▶ What to work on
Look through the records below for the line holding "Click the info icon in footer". Write it out exactly, with each following line through the line holding "Where should I".

▶ Provided data
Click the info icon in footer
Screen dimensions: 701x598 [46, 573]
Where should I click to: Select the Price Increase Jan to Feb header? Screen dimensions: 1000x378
--
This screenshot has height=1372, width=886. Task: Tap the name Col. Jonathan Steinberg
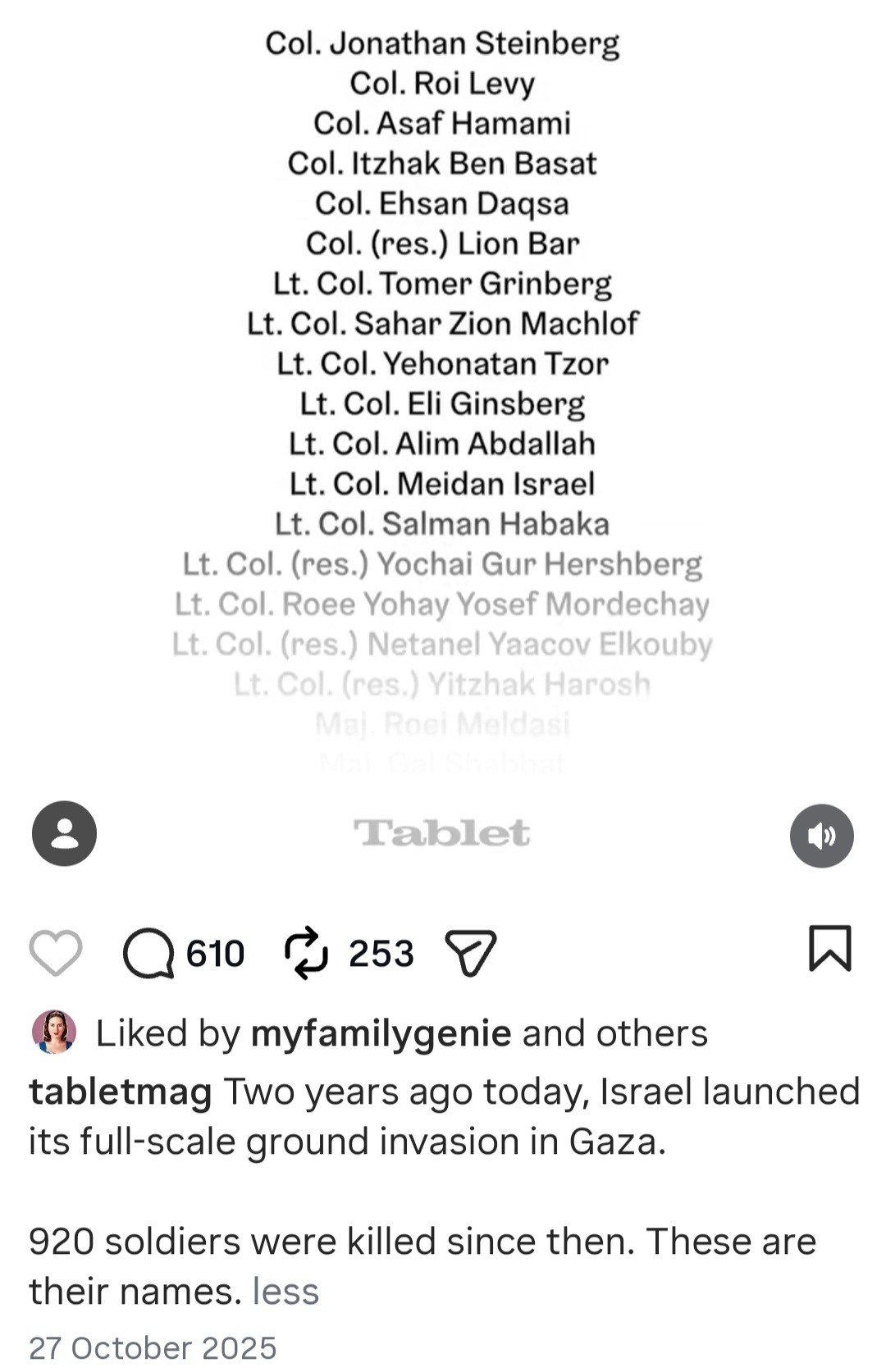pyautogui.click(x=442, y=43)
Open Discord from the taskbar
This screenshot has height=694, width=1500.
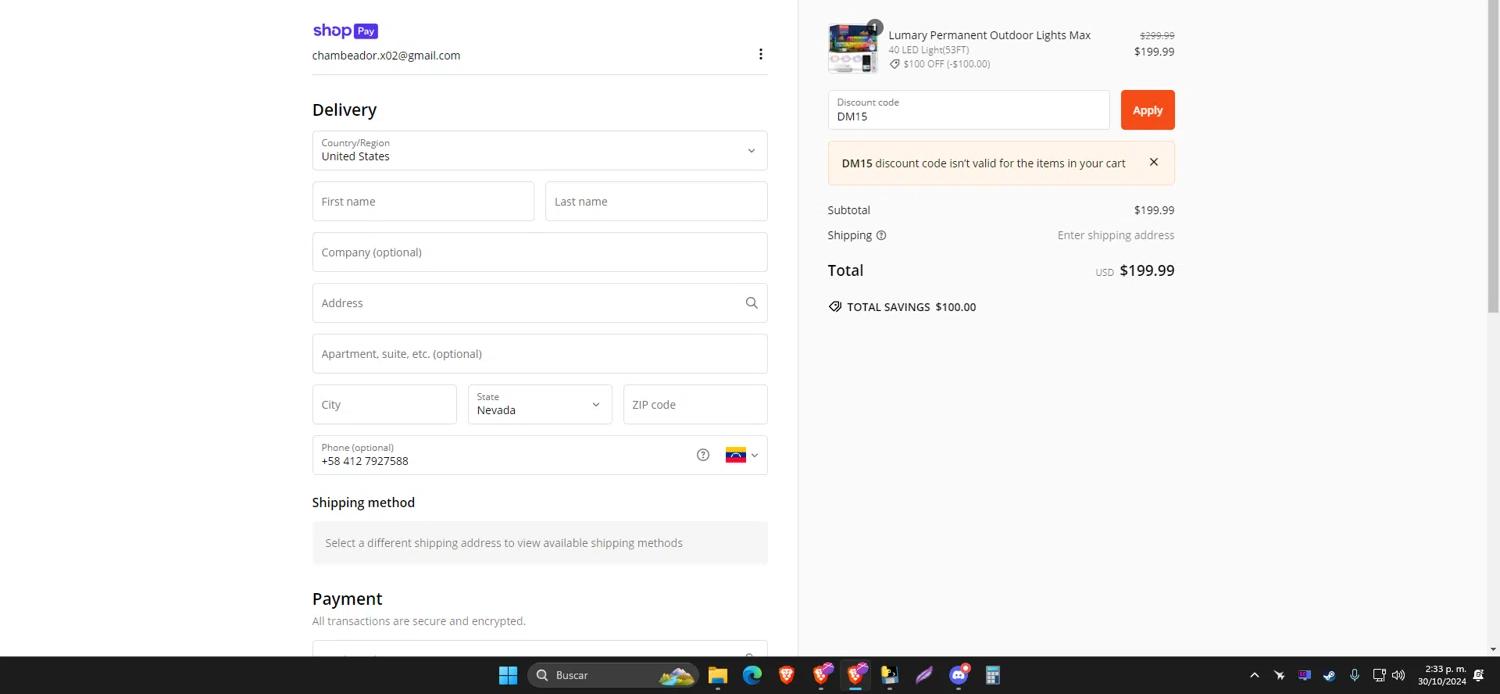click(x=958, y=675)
...
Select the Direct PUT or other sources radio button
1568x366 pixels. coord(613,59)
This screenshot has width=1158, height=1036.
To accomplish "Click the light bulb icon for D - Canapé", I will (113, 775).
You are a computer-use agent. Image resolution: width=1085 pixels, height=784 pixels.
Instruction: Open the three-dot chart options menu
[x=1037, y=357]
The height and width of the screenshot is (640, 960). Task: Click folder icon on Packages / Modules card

▶ Reply to the task
Click the info icon in footer
Screen dimensions: 701x598 [46, 573]
Where should I click to: Select the Price Increase Jan to Feb header? Screen dimensions: 1000x378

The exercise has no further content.